| WHAT IS BEING ASKED |
Copy out every one of the records below word for word, and leave the pictures out of your copy.

- - -

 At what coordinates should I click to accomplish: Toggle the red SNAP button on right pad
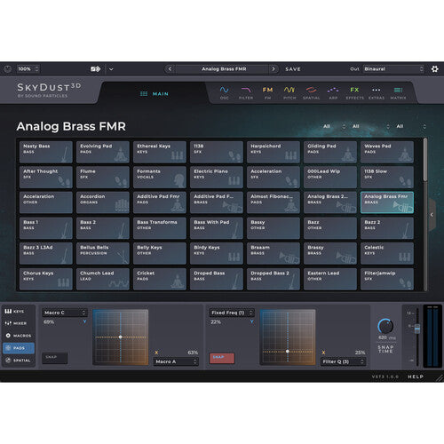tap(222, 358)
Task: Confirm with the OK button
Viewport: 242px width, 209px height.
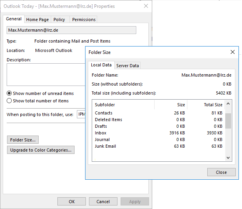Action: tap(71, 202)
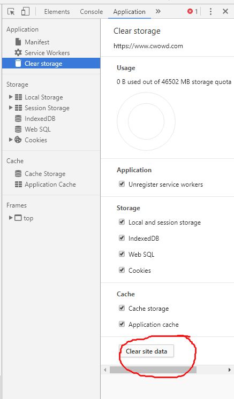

- - -

| ANSWER TO THE PROBLEM |
 At what coordinates should I click to accomplish: Toggle the red SNAP button on right pad
tap(222, 358)
Task: Confirm with the OK button
Viewport: 242px width, 209px height.
Action: tap(71, 202)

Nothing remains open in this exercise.